During their second duel of this campaign, President Barack Obama and Republican challenger Mitt Romney on Tuesday night framed the issue of education as an economic one.

The first question at the town-hall style debate at Hofstra University, in Hempstead N.Y., came from a college student who asked what the candidates were going to do to make sure a good-paying job awaited him upon graduation.

Romney, the former Massachusetts governor, had a two-prong answer: Make it easier for students to afford college, and make sure there are good jobs once they graduate.

Romney said he would keep the Pell Grant program “growing.” This elevates a position he has made before to a much smaller audience, and continues to divert attention from the budget his running mate authored. House Budget Committee Chairman and Republican vice presidential nominee Paul Ryan has proposed to trim eligibility, focusing it on the neediest students.

Romney’s remarks were similar to those he made in a Univision forum in September, when he said he wanted to grow grants at the rate of inflation. (Note: There’s a $7 billion Pell shortfall that still needs to be closed, according to the New America Foundation.)

Obama, for his part, said one of the keys to economic success is for “everybody to get a great education.” He said he has worked hard to create more community college slots for worker retraining. He touted his administration’s success in removing banks as the federal college loan middlemen, which he said has freed up money for Pell.

Obama also used the Pell topic to appeal to the much-coveted women’s vote. “We’ve expanded Pell grants, including for millions of young women,” he said.

Little New Ground

The debate offered little new in the way of insights into both candidates’ education platforms. But it came on the heels of three other substantive debates in which education played a prominent role—including the first meeting between the two presidential candidates, and subsequent debates between advisers for the two.

In their first debate earlier this month, Obama and Romney both raised education as a key issue in moving the economy forward. Romney surprised education policy wonks by declaring he would not cut education funding even as he seeks to rein in the federal deficit.

On Monday, adviser Jon Schnur, for the Obama campaign, and Phil Handy, an adviser for Romney, squared off at Columbia University’s Teachers College, where we learned that the waivers granted by the Obama administration under the No Child Left Behind Act would be in serious jeopardy if Romney is elected.

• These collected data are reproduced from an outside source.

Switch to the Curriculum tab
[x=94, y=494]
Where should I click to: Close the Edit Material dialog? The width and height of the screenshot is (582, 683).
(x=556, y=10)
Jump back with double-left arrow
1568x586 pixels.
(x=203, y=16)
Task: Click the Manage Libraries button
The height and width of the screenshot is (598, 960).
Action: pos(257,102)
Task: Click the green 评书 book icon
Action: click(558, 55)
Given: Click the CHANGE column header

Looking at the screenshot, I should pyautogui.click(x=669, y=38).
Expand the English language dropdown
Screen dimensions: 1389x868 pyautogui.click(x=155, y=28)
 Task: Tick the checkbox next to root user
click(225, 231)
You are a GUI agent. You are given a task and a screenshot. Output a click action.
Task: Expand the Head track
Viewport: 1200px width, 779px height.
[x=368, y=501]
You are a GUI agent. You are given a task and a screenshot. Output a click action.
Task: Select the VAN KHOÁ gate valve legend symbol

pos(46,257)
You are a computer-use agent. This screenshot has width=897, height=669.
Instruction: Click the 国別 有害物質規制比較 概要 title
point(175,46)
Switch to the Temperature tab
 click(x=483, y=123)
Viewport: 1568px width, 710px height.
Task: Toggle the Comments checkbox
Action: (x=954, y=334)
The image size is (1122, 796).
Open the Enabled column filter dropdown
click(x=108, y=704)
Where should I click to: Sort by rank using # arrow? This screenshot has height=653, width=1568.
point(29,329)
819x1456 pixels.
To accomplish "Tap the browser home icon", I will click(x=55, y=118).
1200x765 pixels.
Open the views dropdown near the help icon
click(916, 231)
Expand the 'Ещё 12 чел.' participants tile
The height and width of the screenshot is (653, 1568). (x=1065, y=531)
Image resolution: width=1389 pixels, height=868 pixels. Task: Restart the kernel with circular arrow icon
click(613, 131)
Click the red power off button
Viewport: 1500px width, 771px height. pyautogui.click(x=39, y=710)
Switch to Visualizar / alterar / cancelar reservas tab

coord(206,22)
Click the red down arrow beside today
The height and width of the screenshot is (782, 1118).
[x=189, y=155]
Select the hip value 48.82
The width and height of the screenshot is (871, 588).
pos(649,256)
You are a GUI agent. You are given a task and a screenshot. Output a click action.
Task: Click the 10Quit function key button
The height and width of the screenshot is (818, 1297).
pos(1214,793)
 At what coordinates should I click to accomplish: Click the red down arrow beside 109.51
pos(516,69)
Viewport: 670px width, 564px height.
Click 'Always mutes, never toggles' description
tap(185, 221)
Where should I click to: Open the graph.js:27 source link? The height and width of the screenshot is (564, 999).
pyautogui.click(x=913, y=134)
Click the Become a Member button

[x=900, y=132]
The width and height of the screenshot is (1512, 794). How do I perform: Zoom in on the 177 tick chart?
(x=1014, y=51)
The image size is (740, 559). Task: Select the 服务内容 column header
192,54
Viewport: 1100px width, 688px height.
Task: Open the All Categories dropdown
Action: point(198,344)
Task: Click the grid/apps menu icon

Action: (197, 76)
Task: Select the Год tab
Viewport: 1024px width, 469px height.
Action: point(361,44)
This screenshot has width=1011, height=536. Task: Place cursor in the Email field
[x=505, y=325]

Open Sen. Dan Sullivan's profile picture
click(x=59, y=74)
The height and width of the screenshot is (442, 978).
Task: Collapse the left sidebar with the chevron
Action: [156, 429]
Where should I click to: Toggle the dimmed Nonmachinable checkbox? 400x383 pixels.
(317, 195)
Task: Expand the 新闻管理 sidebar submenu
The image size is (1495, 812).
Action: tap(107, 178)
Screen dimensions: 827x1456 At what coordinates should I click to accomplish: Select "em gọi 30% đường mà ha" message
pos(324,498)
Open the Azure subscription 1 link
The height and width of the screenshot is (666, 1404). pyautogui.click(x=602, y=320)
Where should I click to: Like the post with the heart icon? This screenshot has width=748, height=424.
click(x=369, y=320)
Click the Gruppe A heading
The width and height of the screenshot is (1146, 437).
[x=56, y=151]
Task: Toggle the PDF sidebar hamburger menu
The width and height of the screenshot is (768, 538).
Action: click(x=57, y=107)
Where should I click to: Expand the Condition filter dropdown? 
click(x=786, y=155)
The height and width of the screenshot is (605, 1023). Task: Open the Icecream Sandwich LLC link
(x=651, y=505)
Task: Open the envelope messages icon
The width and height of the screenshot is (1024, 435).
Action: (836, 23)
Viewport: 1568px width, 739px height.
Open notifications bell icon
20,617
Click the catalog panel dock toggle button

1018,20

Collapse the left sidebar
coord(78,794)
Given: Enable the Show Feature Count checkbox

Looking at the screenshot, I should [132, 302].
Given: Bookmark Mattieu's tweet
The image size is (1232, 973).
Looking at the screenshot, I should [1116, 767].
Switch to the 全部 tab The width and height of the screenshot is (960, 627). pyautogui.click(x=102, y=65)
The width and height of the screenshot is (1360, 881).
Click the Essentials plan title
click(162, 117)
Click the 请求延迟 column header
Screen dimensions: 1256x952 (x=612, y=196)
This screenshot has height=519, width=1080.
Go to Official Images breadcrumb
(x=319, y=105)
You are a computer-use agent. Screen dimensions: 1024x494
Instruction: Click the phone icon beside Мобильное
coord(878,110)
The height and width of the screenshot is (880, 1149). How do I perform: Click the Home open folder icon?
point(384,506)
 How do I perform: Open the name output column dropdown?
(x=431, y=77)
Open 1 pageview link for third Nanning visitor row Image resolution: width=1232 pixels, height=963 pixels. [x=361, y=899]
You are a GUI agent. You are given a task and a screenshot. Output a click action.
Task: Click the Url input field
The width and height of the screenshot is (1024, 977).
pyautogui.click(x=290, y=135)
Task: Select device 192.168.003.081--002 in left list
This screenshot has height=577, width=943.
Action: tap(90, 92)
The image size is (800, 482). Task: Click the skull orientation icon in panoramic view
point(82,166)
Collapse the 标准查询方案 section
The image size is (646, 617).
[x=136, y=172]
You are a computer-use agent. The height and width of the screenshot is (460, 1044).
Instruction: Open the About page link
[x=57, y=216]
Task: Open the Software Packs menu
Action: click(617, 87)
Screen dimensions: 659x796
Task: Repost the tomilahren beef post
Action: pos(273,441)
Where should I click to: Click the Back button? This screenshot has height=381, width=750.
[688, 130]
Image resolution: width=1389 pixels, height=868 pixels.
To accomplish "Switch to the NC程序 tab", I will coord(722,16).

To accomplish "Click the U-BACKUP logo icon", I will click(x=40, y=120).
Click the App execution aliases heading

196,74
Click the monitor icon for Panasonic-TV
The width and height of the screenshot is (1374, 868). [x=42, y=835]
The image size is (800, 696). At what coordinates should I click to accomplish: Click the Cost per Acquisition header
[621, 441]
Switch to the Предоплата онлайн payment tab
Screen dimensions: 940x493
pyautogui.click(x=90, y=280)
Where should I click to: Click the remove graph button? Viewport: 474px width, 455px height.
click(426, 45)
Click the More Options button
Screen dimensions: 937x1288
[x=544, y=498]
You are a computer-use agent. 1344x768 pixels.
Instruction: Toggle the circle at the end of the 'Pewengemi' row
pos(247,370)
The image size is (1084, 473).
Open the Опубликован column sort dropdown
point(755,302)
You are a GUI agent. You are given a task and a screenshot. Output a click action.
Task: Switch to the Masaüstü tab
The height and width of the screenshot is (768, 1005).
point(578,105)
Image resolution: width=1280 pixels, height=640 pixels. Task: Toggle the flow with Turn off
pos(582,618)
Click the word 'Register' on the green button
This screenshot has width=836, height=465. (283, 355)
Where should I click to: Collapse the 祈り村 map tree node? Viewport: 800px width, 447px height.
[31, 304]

And earlier Tuesday, education advisers Martin West (for Team Romney) and Schnur clashed at the American Enterprise Institute in Washington, where they talked about the Common Core State Standards, waivers, and other hot education topics.

In contrast, in the vice-presidential debate last week, education barely came up.

DREAM Act Gets Focus

During Tuesday night’s debate, when the topic turned to immigration, Romney appeared to flip-flop on the DREAM Act, which would give undocumented young people a path to citizenship. During the GOP primary season, he said that although he supported a path for servicemen and women, he would veto the broad legislation. At Tuesday’s debate, he said such young people “should have a pathway to becoming a permanent resident.”

Obama reiterated his longstanding support for the DREAM Act.

Education did come up one other time at this debate: When one voter asked what the candidates would do about assault weapons. In one of the biggest pivots of the night, Romney said good schools could perhaps bring down violence, and he touted Massachusetts No. 1 ranking for schools. Later, in a closing statement, Romney brought up that he was able to give “100 percent” of his students a “bright opportunity” for the future, clearly in reference to his recorded comments that 47 percent of voters would never vote for him.

Obama also seized on the assault-weapons question to allude to the common core standards (although not by name), and his school turnaround program that he said has resulted in “gains in math and science.”

“If our young people have opportunities, then they’re less likely to engage in these violent acts,” Obama said.